Plans for a one-stop-shop for licenses for online music services in the European Union have been slammed by Members of the European Parliament (MEP) as inadequate from a legal as well as a cultural and political view.
During an ongoing parliamentary debate this week, the MEP criticized the European Commission’s initiative to overhaul the royalties-collection system. They argued that the initiative effectively treated music rights as a mere commodity.
"Music and intellectual property, with the composer's rights, are important parts of cultural diversity within the EU,” said German MEP Doris Pack, coordinator in the Parliament's Culture Committee. “The Commission's recommendation does not take this fact sufficiently into account.”
Hans-Peter Mayer, from the Parliament’s Committee on Legal Affairs, criticized the Commission for failing to offer any legal clarity for producers and consumers of music. “The Commission recommendation leaves too many options open, instead of caring for the rights of artists, publishers and consumers in a faster, better and more effective manner,” he said.

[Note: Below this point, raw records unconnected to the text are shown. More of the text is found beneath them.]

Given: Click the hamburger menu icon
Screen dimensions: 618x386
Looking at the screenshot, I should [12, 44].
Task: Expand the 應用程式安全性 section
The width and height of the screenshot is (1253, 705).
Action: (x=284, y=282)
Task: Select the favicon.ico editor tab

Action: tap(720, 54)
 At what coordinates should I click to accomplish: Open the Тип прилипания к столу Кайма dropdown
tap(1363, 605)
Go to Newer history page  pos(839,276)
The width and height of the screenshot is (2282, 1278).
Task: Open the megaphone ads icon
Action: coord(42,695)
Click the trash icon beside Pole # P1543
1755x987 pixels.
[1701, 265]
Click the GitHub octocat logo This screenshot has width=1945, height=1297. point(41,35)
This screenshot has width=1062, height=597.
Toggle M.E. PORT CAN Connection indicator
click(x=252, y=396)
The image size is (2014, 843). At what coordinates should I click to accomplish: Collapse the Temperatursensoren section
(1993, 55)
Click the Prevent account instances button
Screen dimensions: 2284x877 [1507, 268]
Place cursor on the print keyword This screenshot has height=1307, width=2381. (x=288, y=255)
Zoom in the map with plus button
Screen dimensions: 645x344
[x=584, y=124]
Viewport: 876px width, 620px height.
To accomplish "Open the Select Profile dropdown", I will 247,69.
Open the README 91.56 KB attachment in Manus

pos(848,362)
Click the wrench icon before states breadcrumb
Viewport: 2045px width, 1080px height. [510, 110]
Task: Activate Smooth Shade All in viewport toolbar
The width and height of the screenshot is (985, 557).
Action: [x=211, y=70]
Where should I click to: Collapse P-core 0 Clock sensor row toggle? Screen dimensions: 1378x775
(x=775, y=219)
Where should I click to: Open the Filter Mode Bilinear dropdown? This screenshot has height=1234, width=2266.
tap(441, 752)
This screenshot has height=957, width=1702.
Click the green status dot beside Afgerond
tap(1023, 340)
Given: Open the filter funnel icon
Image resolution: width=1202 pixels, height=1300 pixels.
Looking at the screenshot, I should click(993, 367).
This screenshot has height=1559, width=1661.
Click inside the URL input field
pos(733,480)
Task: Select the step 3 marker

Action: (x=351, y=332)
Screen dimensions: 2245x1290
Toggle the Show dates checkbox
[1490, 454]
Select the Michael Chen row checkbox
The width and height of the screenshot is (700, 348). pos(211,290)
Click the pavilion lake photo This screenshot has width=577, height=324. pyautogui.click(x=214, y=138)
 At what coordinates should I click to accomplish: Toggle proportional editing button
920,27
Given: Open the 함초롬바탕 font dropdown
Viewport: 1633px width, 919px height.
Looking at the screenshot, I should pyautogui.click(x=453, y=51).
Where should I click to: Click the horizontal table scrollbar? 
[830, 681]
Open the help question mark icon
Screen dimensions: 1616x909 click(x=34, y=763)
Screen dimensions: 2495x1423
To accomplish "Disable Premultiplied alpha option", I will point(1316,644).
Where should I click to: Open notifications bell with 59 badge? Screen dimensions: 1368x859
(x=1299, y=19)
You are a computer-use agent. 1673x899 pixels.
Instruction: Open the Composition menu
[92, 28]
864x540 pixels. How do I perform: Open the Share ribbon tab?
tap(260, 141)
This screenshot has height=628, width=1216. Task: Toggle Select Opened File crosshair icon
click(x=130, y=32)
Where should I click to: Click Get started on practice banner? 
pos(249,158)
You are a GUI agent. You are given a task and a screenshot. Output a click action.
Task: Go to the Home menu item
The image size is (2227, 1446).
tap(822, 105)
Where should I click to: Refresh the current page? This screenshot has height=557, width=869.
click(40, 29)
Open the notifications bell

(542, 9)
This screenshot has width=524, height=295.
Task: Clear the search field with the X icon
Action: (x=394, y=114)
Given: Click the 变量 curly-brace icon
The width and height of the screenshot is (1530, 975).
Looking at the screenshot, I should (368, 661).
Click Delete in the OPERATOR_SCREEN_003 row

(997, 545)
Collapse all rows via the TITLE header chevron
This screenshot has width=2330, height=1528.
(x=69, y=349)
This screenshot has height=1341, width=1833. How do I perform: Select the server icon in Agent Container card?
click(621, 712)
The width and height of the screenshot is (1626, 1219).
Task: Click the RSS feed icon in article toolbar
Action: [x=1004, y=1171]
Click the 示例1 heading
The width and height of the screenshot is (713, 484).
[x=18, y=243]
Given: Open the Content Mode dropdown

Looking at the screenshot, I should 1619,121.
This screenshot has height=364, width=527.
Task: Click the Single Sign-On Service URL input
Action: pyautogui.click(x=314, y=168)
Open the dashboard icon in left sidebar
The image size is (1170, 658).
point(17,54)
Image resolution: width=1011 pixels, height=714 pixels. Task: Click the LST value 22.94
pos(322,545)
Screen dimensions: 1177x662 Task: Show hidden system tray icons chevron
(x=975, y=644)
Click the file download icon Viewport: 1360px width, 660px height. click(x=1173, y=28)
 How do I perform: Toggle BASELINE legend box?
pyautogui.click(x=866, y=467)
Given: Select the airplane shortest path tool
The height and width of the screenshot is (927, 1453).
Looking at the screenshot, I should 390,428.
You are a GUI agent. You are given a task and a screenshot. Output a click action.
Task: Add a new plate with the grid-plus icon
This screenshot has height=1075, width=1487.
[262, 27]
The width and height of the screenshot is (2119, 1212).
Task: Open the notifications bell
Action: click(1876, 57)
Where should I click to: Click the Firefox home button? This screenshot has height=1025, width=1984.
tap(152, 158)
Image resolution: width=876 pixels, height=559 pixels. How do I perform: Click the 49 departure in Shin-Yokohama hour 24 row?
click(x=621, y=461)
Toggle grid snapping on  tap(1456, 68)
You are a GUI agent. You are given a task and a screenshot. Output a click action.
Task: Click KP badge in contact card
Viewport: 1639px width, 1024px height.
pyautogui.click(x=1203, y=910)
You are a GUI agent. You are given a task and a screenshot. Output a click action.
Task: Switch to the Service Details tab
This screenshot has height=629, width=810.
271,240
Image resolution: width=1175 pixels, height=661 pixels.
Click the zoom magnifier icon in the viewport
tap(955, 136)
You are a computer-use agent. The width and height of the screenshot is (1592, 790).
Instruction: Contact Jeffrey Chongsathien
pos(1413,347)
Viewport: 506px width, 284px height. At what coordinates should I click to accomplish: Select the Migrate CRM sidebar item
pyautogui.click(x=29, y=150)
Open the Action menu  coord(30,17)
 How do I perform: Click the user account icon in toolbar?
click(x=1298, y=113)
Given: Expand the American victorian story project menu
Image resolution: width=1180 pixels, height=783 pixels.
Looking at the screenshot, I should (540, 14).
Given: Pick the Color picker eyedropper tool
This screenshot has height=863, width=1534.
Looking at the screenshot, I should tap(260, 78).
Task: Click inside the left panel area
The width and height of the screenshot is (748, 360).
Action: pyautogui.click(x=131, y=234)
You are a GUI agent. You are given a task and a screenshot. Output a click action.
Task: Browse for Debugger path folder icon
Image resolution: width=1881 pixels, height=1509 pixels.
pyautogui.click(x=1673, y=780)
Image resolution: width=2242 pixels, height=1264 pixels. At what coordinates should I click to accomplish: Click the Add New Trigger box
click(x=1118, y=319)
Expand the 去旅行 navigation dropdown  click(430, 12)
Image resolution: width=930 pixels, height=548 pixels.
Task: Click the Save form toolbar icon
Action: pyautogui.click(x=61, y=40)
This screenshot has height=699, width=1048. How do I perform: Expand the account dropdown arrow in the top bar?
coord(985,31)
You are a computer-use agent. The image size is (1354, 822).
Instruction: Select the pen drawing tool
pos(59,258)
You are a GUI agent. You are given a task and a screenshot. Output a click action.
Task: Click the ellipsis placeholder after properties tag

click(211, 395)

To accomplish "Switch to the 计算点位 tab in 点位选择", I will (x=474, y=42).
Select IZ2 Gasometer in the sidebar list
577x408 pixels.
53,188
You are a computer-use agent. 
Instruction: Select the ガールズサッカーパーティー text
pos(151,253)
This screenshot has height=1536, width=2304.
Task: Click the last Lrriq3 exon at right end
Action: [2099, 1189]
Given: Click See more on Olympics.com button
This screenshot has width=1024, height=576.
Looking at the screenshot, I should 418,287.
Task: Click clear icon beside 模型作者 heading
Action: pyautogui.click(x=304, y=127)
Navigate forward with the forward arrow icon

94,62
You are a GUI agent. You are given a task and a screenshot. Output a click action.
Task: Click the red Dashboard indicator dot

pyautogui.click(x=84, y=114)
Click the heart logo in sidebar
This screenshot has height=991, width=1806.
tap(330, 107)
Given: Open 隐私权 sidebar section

Former MEP and Greek singing icon Nana Mouskouri added that the Commission had foisted the policy on the music sector. "I do not understand how an EU directive on music can be put forward without any consultation of artists and composers,” she said. "There is so much Anglo-Saxon product out there. The EU has cultural and linguistic diversity that we have to protect from homogenization by an almost entirely American musical product."
The MEPs noted that the Commission had adopted the policy as a recommendation, traditionally the weakest form of EU rule-making and not legally binding. “However, this is not a reason not to be concerned,” Mayer said.
The Commission, the EU's executive authority, last year adopted a policy giving right-holders and commercial users of copyright-protected works a choice of their preferred means of licensing music in the European online market.
The new rules scrap territorial restrictions provisions in existing licensing contracts, while leaving right-holders the option to tender their repertoire for EU-wide direct licensing.
The Commission says the new rules are essential as the complicated bureaucratic system, involving national societies in the EU’s 25 states, is impeding the growth of Web-based music services such as Apple's iTunes Music Store and Yahoo! Music.
The plan applies only to services provided on the Internet, such as simulcasting, webcasting, streaming, downloading or an online ‘on-demand’ service and music services provided to mobile telephones.
In response to the Commission’s new rules, collecting societies say that performers, composers and artists are reluctant to see the traditional structure change as it had been remarkably successful in compensating them despite the logistical challenges.